人卵泡壁層顆粒細胞源性非整合誘導多能干細胞的制備

蔡炳，脫穎，李宇彬，麥慶云，劉新顏，徐艷文，周燦權*

(1. 中山大學附屬第一醫院生殖醫學中心，廣州 510080；2. 廣東省生殖醫學重點實驗室，廣州 510080；3.中山大學附屬第一醫院病理科，廣州 510080)

人卵泡壁層顆粒細胞源性非整合誘導多能干細胞的制備

蔡炳1，2，脫穎3，李宇彬1，2，麥慶云1，2，劉新顏1，2，徐艷文1，2，周燦權1，2*

(1. 中山大學附屬第一醫院生殖醫學中心，廣州 510080；2. 廣東省生殖醫學重點實驗室，廣州 510080；3.中山大學附屬第一醫院病理科，廣州 510080)

目的 探索將卵泡液中壁層顆粒細胞誘導為非整合的誘導多能干細胞(iPS細胞)，并檢測其顆粒細胞方向的分化能力。 方法 在取卵的操作過程中，收集廢棄的壁層顆粒細胞，在顆粒細胞培養至第4天時，加入iPS仙臺病毒，經過20余天的維持，挑取iPS細胞克隆，并擴增培養。對其多能基因表達情況、外源基因整合情況、自然分化能力、顆粒細胞定向分化能力進行鑒定，并與皮膚細胞來源的iPSC系進行平行分化能力比較。 結果 成功建立了壁層顆粒細胞來源的iPS細胞系，其通過了類似胚胎干細胞的多能性檢測及體外三胚層的分化能力檢測，尤其在定向分化為顆粒細胞時，分化出了大量FOXL2、CYP19A1和FSHR陽性的細胞，經ELISA試劑盒檢測，發現該分化細胞可以分泌AMH并且能夠將雄激素轉化成雌激素；且顆粒細胞源iPS系較皮膚細胞源的iPS系在顆粒細胞方向的分化效率更高。 結論 提供了一種從人顆粒細胞建立iPSC的方法，并驗證了其顆粒細胞方向分化的優勢。該系統不僅可以用于建立生殖不孕疾病的iPSC庫，還為顆粒細胞功能障礙不孕的患者提供了一種細胞治療的新思路。

非整合誘導多能干細胞； 壁層顆粒細胞； 分化效率

(JReprodMed2017，26(4)：313-319)

誘導多能干細胞(induced pluripotent stem cells，iPS細胞)技術是一種經由過表達 Oct4/Sox2/Klf4/c-Myc等重編程因子，使成體細胞發生基因重編程而獲得類似于胚胎干細胞生物學特性的技術[1]。
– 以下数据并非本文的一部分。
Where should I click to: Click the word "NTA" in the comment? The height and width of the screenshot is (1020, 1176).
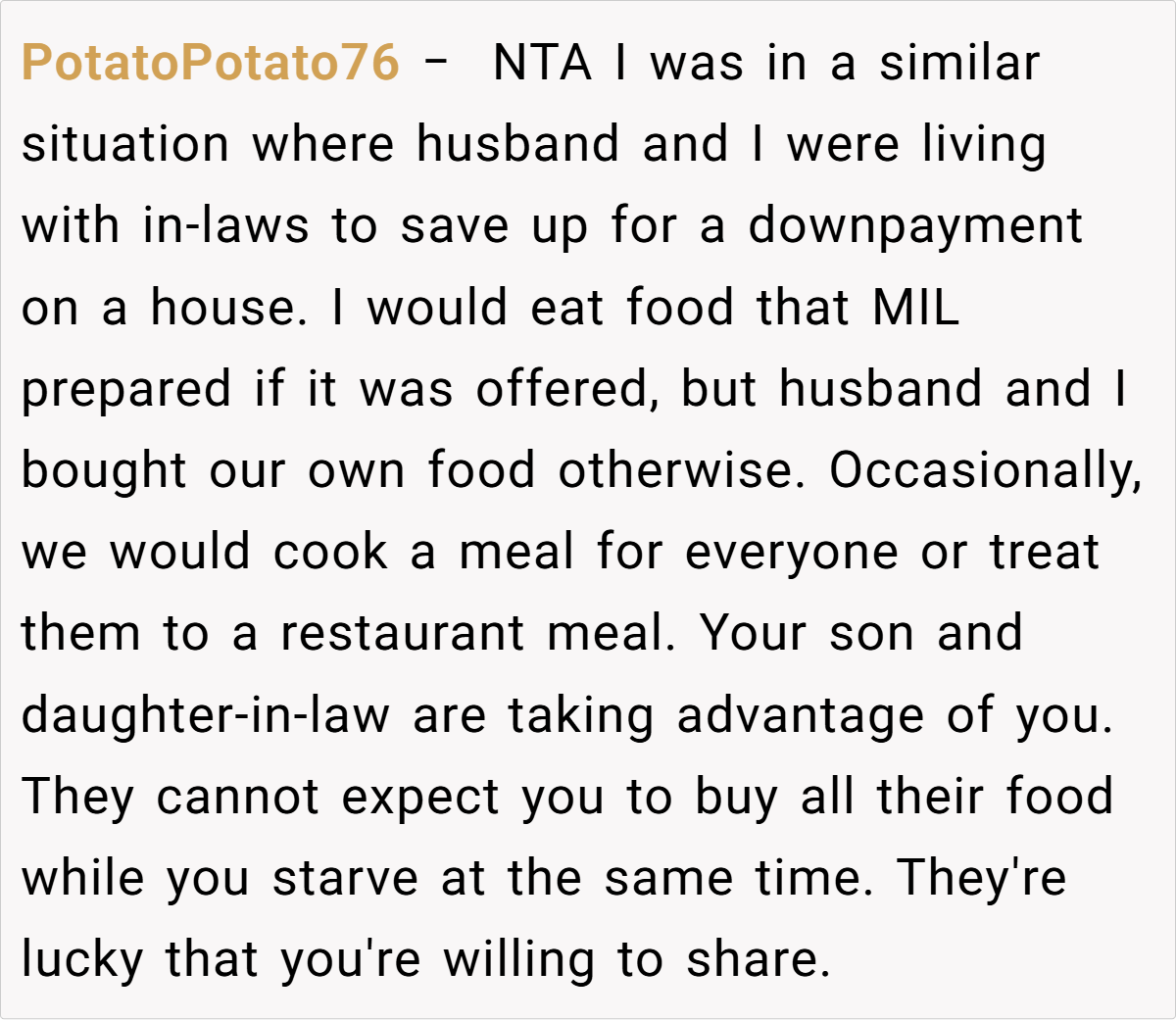(542, 64)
經過重編程得到的iPS細胞具有和胚胎干細胞相似的形態、生長特性、基因表達模式和多向分化能力。該技術避免了胚胎干細胞制備的倫理學問題，且可以實現目的細胞的分化和移植，不具有免疫排斥問題。

在iPS技術發展的領域繼采用Yamanaka的四基因病毒體系建立iPS細胞系之后，鑒于癌基因的介入和病毒介導的潛在危險，人們開始追求更為安全的制備方法，如腺病毒[2]、質粒[3]、蛋白小分子[4-5]、人工合成的mRNA[6]等方法，上述方法可以去除外源性基因對宿主基因組的影響并獲得iPS細胞系，但制備效率都很低。相較于這些非整合的制備方式，仙臺病毒法序列最終并不會殘留于基因組，安全性高，且重編程效率高，是一種非常穩定的非整合的iPS誘導方法[7]。
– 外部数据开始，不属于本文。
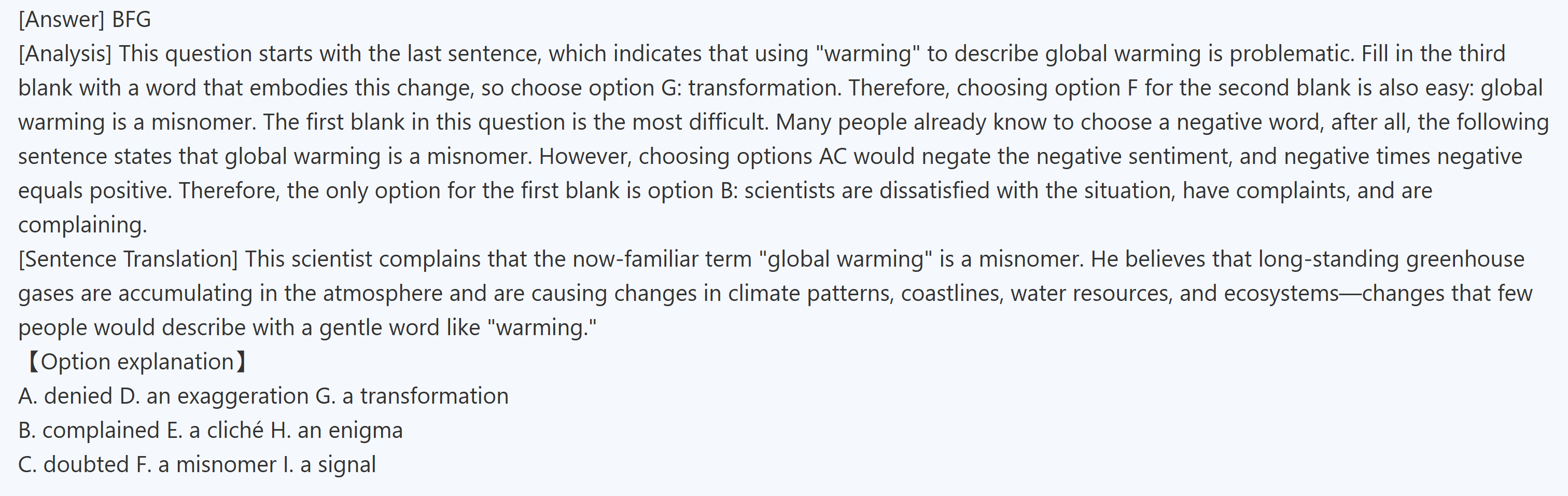Select option "A. denied"
The image size is (1568, 496).
tap(65, 396)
目前已經有不同類型的原代細胞如皮膚細胞、上皮細胞等成功制備了iPS細胞系，對于這些不同類型原代細胞來源的iPS細胞系分化能力的區別，目前認為重編程后的細胞依舊攜帶了之前原代細胞的部分印記基因特點，即在分化時會更傾向于原代細胞類型的方向進行分化[8]，這也提示我們去建立不同類型原代細胞來源的iPS細胞，為未來的細胞移植治療提供更穩定的種子細胞。
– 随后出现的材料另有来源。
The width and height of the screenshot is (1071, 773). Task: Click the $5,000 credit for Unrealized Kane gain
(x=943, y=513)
顆粒細胞在卵泡發生的過程中對卵泡的生長和發育起到重要作用。它提供了卵母細胞發育必需的營養成分并堆積了卵母細胞分泌的代謝產物，還負責了卵泡生長中雌激素的合成和排卵后孕激素的分泌[9]。在輔助生殖的胚胎培養室中，顆粒細胞會出現在超聲引導取卵手術得到的卵泡液中，但由于其并不被IVF周期所使用，故在日常操作中基本被丟棄。因此，本文擬利用人顆粒細胞結合非整合iPS的誘導技術，建立人卵泡壁層顆粒細胞源性非整合iPS細胞系(Granulosa cell iPSC，GC-iPSC)，并將其與皮膚成纖維細胞來源的iPS細胞(Skin fibroblast iPSC，SF-iPSC)進行顆粒細胞方向的分化，比較其分化效率，探討該細胞系的特殊性。

材料與方法

一、材料

1.涉及的組織細胞標本：顆粒細胞來自于本生殖中心廢棄卵泡液；非整合的仙臺病毒誘導的人皮膚成纖維細胞來源的SF-iPSC細胞系為本實驗室已建立細胞系；H1胚胎干細胞來自于ATCC細胞庫(美國)。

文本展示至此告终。